Eleição para a Câmara dos Deputados
Foi eleito deputado federal pelo PMDB em 2014 em sua primeira disputa, com 92 mil votos. Nascido em Porto Velho (RO), o político cresceu em Minas Gerais e sempre se lançou candidato pelo estado.
Disputa pela Prefeitura de Belo Horizonte
À época deputado federal, Pacheco disputou a prefeitura da capital mineira em 2016 pelo PMDB, mas acabou em terceiro lugar, com 10% dos votos válidos. No segundo turno, apoiou o candidato derrotado por Alexandre Kalil (PHS), João Leite (PSDB).
Presidência da CCJ da Câmara
Na Câmara, Pacheco foi eleito em 2017 presidente da comissão mais importante, a de Constituição e Justiça, por unanimidade, ao ser indicado pelo PMDB, partido com o maior número de deputados federais.

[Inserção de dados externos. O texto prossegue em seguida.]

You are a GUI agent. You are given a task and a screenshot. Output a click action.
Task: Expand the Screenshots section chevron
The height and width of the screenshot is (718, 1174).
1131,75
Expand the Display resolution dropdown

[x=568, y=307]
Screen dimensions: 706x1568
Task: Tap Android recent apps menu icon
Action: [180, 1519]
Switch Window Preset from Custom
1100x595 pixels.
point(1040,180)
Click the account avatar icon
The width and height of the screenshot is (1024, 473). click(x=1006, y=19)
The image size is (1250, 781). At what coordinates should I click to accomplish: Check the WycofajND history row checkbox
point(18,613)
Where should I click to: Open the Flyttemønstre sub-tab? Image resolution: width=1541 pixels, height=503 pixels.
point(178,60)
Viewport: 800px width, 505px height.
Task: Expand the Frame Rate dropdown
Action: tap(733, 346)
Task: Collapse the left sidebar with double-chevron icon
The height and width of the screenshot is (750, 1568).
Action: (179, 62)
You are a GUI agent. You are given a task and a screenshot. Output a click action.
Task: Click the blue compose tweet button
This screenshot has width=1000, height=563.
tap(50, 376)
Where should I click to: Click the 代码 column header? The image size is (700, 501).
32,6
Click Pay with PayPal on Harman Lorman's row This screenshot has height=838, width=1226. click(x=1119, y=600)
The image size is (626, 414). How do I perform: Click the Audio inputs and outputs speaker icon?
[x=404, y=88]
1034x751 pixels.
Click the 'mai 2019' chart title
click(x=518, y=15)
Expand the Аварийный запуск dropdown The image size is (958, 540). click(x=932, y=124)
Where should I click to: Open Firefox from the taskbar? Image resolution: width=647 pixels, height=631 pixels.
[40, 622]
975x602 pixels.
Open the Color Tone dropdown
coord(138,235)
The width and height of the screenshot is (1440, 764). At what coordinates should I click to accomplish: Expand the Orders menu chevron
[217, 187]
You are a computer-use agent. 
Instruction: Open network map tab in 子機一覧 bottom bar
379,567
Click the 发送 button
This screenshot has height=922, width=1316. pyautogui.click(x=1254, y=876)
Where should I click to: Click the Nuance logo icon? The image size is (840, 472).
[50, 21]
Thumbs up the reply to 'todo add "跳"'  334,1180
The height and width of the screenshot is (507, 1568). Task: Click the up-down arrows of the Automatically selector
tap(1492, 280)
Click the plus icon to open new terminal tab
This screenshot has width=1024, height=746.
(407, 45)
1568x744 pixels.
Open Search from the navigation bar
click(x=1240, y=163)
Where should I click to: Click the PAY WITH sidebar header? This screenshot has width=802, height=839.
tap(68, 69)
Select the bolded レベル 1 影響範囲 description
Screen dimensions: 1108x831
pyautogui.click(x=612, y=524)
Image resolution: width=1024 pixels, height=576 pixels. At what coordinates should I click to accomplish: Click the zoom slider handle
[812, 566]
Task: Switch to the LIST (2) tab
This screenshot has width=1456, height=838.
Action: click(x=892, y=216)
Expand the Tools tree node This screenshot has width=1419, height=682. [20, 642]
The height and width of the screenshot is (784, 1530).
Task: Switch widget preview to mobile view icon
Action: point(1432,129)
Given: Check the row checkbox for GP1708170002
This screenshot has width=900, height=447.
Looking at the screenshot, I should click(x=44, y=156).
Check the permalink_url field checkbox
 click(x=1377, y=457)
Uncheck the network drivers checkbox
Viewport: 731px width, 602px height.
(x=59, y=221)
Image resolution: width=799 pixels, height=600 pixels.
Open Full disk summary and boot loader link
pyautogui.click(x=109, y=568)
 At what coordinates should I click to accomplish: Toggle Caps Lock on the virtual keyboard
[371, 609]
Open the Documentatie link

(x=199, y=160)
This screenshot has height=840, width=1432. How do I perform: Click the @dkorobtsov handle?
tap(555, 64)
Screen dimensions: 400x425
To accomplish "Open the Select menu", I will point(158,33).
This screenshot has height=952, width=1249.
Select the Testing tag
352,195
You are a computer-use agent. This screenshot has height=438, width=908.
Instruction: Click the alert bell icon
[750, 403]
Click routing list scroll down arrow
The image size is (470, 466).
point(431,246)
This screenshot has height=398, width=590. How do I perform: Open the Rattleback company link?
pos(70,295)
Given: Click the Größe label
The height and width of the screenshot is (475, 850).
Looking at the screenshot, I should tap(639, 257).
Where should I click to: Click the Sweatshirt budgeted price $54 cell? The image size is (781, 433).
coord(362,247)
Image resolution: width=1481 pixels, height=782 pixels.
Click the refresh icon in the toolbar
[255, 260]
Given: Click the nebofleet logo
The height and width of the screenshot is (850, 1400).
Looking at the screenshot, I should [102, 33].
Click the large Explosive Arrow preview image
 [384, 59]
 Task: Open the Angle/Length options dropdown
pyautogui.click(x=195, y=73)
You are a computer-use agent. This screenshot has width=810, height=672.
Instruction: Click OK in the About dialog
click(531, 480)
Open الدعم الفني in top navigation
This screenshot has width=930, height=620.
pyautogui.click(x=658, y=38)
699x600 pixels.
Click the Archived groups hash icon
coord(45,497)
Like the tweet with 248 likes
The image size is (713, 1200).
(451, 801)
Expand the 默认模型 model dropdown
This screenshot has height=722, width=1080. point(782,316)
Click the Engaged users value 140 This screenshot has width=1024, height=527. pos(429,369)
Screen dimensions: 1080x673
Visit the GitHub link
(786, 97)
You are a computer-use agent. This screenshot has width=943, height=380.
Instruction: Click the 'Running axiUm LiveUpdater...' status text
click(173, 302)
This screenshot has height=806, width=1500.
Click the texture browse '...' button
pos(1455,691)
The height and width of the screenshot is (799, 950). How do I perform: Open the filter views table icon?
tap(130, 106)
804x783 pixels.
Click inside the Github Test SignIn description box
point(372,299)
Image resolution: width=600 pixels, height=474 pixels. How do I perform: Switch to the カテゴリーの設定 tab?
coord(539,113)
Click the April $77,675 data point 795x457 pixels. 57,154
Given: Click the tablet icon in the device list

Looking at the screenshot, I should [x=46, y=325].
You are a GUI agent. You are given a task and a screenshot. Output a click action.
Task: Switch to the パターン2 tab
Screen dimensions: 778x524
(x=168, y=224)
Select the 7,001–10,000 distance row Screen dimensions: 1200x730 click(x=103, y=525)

Na época, ele era cotado para assumir o Ministério da Justiça e Segurança Pública do governo Michel Temer no lugar de Alexandre de Moraes. Pacheco era presidente da CCJ quando Temer foi denunciado por corrupção passiva.
Eleição para o Senado
Em 2018, filiou-se ao DEM (atual União Brasil) e disputou uma das duas vagas ao Senado por Minas Gerais. Foi eleito em primeiro lugar, com 20,54% dos votos, derrotando a ex-presidente Dilma Rousseff (PT), que acabou em quarto.
Eleição para a presidência do Senado
Foi eleito presidente do Congresso em 2021, derrotando Simone Tebet (MDB), depois que o então presidente, Davi Alcolumbre (DEM-AP), foi impedido pelo STF de disputar o segundo mandato. Na ocasião, conseguiu o apoio de Jair Bolsonaro e da bancada do PT.
Filiação ao PSD
De olho na Presidência da República, Pacheco trocou o DEM pelo PSD em 2021. A cerimônia de filiação ocorreu no Memorial JK, em Brasília, em uma clara tentativa de associação com o ex-presidente Juscelino Kubitschek (1956-1961). Na ocasião, Pacheco criticou a polarização política e a situação do país.
Pré-candidatura à Presidência em 2022
Pacheco ensaiou se candidatar a presidente da República em 2022, contra Lula e Bolsonaro, como terceira via, mas desistiu em março. Sem decolar nas pesquisas, deixou a disputa dizendo nunca ter afirmado que se lançaria ao cargo.
Reeleição para a presidência do Senado
Em 2023, derrotou o ex-ministro de Bolsonaro Rogério Marinho (PL-RN) e foi reeleito para mais dois anos de mandato por 49 votos a 32. A disputa foi tratada como reflexo da queda de braço entre Lula e Bolsonaro.
Saída da presidência do Senado
Pacheco deixa a presidência do Senado cotado para um ministério no governo Lula e para o governo de Minas Gerais em 2026 como candidato do petista. "O Pacheco no início do governo era meu inimigo. Hoje é meu amigo", disse o presidente da República no mês passado.